Bugün Dünya Sağlık Günü. Teması ise "Tarladan Tabağa Gıda Güvenirliği". Ve konuyla ilgili çeşitli mesajlar yayınlıyor uzmanlar. Lakin sağlıklı beslenmek ve güvenilir gıdaya erişmek her yiğidin hakkı değil. Biraz maddiyat gerektiriyor. Helede organik gıda? Bu işlerde devlet kontrolü ne seviyede bilemem ama en organik denilen gıdalarda bile yetiştirilirken çeşitli gübreler kullanıldığını duyuyoruz.Gönül organik olduğuna inanmak istiyor, inanıyoruz derinine düşünürsek aç karnına ve daha sağlıksız oturabiliriz. Neyse ben sağlık demişken sağlıklı bir tarif vereyim;
Soğan yemeklik doğranır.Tereyağ tencerede eritilir, soğanlar hafif pembe kavrulur.
Biberler ince kıyılır, domatesler küçük küpler halinde doğranır tencereye ilave edilir.
Salçalar ilave edilir karıştırılır, et suyu eklenir. Haşlanmış mercimek ve nohut ilave edilir.

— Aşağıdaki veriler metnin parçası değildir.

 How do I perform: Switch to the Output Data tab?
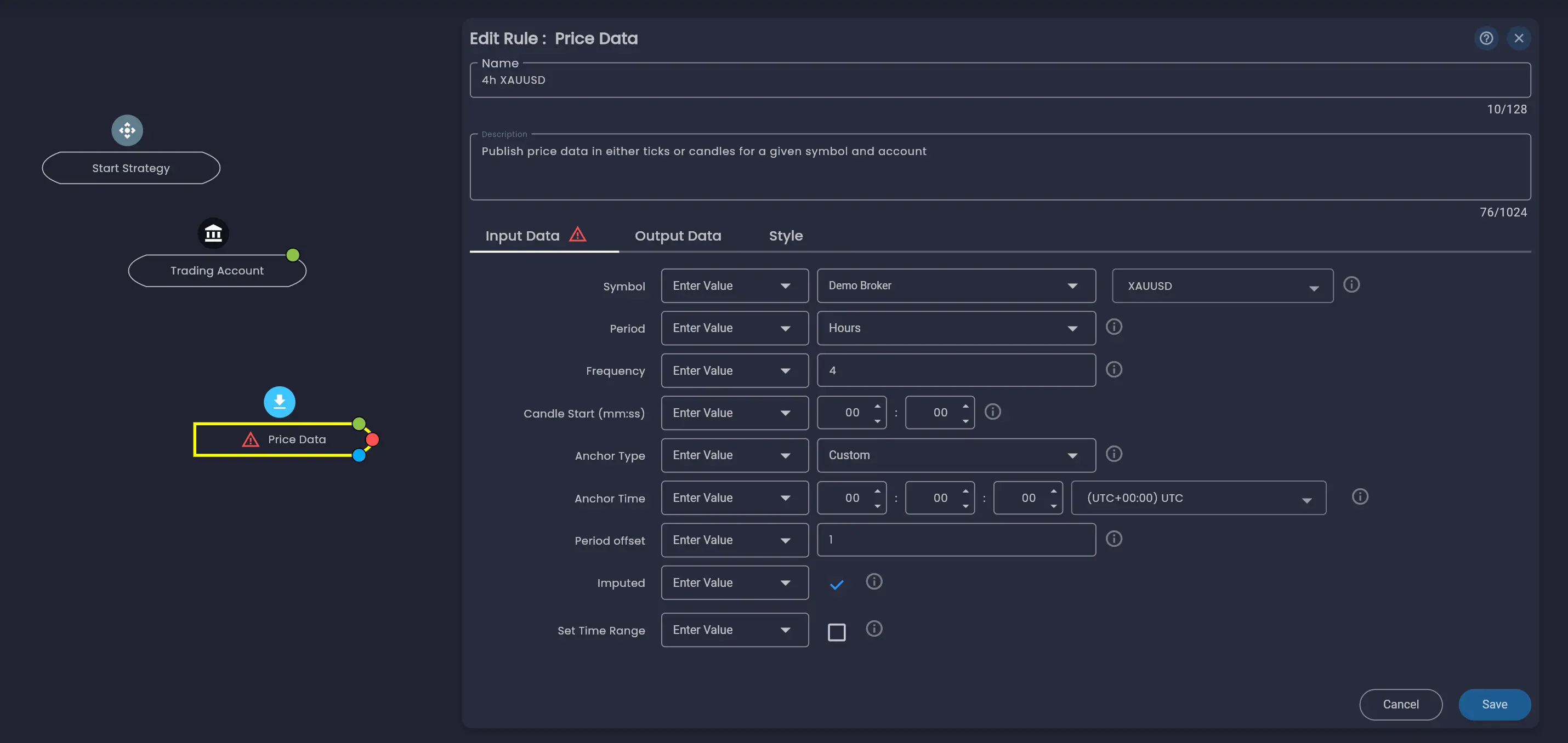point(678,236)
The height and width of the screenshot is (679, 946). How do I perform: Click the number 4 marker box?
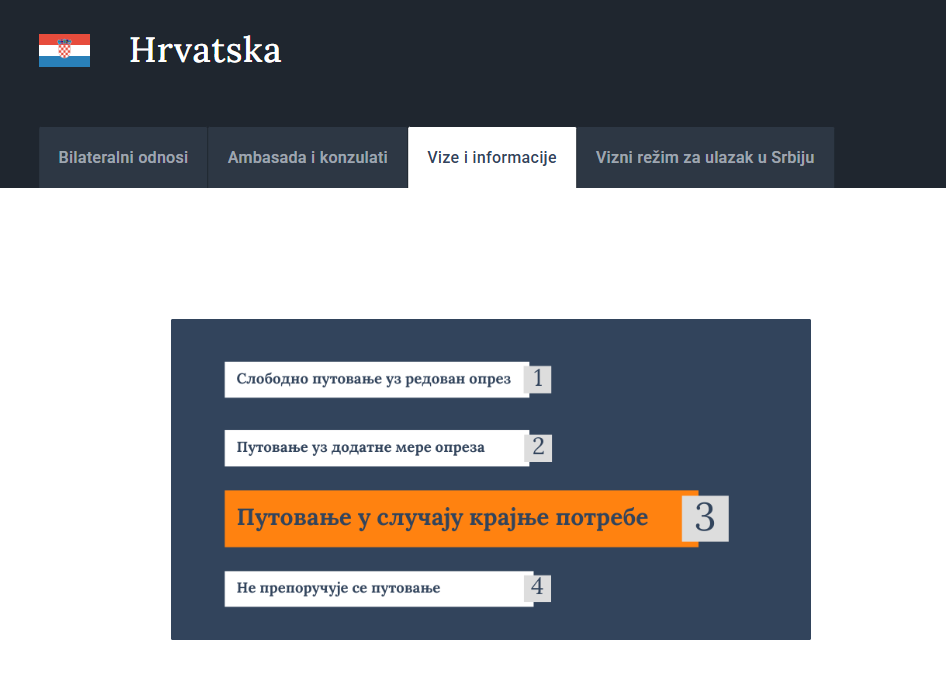539,588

6-7 dakika kaynadıktan sonraerişteler ilave edilir.
10- 15 dakika kaynadıktan sonra kekik ve biber eklenir.
Servis için tabağa alınır. Afiyet olsun!
Ben bu çorbayı kendi yöresel yemeklerimizden sanıyordum. Geçtiğimiz aylarda birisi Osmanlı zamanından beri bu çorbanın Sakala Çarpan Çorbası adıyla bazı yörelerde yapıldığını söyledi. Malum genelde sakal uzun, erişte uzun çarpışıyorlar.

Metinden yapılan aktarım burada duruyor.